De soldat de la République à chef de l’OAS

Ce mécontentement s’exprime concrètement dans la semaine des barricades à Alger, fin janvier 1960. La protestation se radicalise. Le glissement définitif a lieu le 11 février 1961 avec la création de l’OAS, l’Organisation de l’Armée Secrète, une formation paramilitaire d’extrême droite. Elle revendique haut et fort la francité de l’Algérie et, pour ce faire, n’hésite aucunement à recourir aux actions terroristes, aussi bien en Algérie que dans la métropole. Dans ce tumulte, Raoul Salan est toutefois écarté du jeu au profit du général Challe.

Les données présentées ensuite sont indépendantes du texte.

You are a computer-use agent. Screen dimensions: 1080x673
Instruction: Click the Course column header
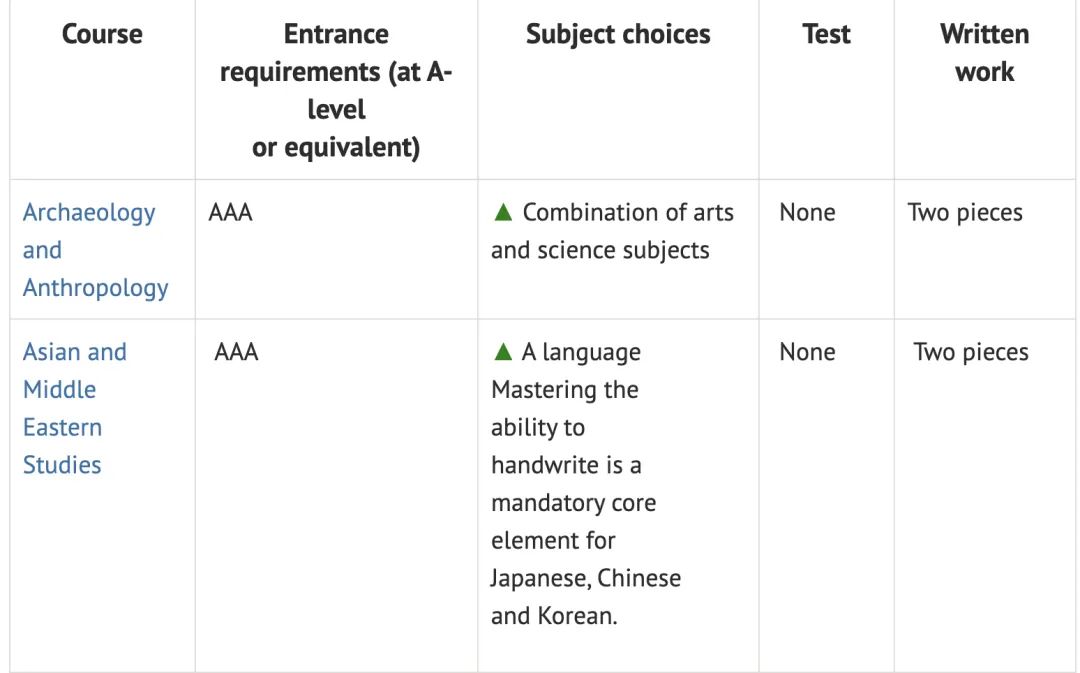click(102, 34)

Après le discours prononcé par de Gaulle le 11 avril 1961 qui parle de décolonisation, tout se précipite.

« Le “vent mauvais” du putsch militaire se lève le 22 avril 1961 […] Les autorités civiles et militaires d’Alger sont arrêtées au cours de la nuit par les putschistes. À l’aube, les généraux Challe, Jouhaud et Zeller créent un Conseil Supérieur de l’Algérie […] En métropole, on apprend avec stupeur le coup de force », rappellent Benjamin Stora et Mohammed Harbi. Et le général Salan dans tout cela ? Après son remplacement par Challe, il a été nommé au poste honorifique d’inspecteur général de la Défense nationale, puis gouverneur militaire de Paris début 1959, avant de quitter le service actif en juin 1960. Toujours attaché au principe de l’Algérie française, il s’est ensuite installé à Alger avec sa famille, et ce malgré l’interdiction qui lui en a été faite par Paris.

Le putsch fait pschitt

En 1961, Salon n’est donc plus un général d’active. L’ancien fidèle soldat de la République bascule : il prend la tête de l’OAS à Alger. Essayant de donner un visage plus acceptable à l’organisation, il propose un « amendement Salan » qui prévoit de réduire le service militaire mais, en contrepartie, de mobiliser la population française d’Algérie. Au bout de trois jours cependant, le 25 avril, le putsch fait pschitt ! Les généraux sont arrêtés.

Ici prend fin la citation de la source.